What you should do - Reproduce the passage of the article on Independent Theatre from "Independent Theatre, formerly" to "live theatre venue." verbatim.

= Independent Theatre =

Theatre company in Sydney, Australia

Independent Theatre, formerly known as The Independent Theatre Ltd., was an Australian dramatic society founded in 1930 by (later Dame) Doris Fitton in Sydney, Australia. It is also the name given to the building it occupied from 1939 (then known as the Coliseum Theatre), now owned by Wenona School, in North Sydney, cited as Sydney's oldest live theatre venue.

==History==
The society was named for London's Independent Theatre Society founded by J. T. Grein and was one of several amateur drama groups of high standard which sprang up in Sydney in the 1930s to fill the gap left by the closure of all but two professional theatres (the last spoken-word theatre to close was The Criterion theatre in 1936, leaving only the Tivoli, which ran vaudeville, and the Theatre Royal, which played musicals and ballets). The range of plays essayed was impressive – from classics to avant-garde pieces, from recent West End and Broadway successes (sometimes the Australian premiere) to offerings from local dramatists. The death of Fitton's co-producer Peter Summerton in 1969 put extra strain on her deteriorating health, and with no-one able or willing to fill her shoes, the Independent closed in 1977.

Data rows -

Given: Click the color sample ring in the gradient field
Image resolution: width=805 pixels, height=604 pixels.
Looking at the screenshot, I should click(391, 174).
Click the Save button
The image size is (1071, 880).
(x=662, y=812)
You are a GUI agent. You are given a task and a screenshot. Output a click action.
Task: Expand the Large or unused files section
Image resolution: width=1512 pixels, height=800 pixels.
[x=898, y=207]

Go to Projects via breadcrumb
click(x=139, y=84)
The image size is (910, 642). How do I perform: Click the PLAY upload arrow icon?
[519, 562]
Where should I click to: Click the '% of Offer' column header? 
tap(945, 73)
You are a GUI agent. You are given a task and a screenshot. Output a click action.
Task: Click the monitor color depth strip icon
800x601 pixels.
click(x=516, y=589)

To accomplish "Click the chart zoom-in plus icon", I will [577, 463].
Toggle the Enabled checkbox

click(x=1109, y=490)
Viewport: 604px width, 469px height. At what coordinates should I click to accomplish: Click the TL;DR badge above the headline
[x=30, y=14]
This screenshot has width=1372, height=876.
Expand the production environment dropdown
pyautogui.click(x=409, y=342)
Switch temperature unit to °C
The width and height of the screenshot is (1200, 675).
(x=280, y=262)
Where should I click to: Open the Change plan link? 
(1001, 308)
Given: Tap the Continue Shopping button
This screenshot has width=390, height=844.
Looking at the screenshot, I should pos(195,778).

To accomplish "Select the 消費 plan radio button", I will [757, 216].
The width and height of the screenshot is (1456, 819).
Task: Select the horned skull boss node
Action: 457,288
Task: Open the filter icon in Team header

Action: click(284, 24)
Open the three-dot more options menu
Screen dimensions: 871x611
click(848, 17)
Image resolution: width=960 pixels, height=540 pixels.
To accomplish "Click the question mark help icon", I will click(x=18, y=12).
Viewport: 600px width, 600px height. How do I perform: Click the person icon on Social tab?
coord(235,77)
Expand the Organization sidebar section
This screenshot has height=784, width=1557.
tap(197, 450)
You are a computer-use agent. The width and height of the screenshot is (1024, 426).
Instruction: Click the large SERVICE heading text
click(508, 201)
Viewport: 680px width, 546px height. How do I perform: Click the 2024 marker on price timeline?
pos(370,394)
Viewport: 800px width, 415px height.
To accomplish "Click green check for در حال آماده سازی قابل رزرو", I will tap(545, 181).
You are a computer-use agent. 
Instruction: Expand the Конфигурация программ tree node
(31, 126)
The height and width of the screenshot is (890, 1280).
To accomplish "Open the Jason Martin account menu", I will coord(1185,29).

Reply -
Independent Theatre, formerly known as The Independent Theatre Ltd., was an Australian dramatic society founded in 1930 by (later Dame) Doris Fitton in Sydney, Australia. It is also the name given to the building it occupied from 1939 (then known as the Coliseum Theatre), now owned by Wenona School, in North Sydney, cited as Sydney's oldest live theatre venue.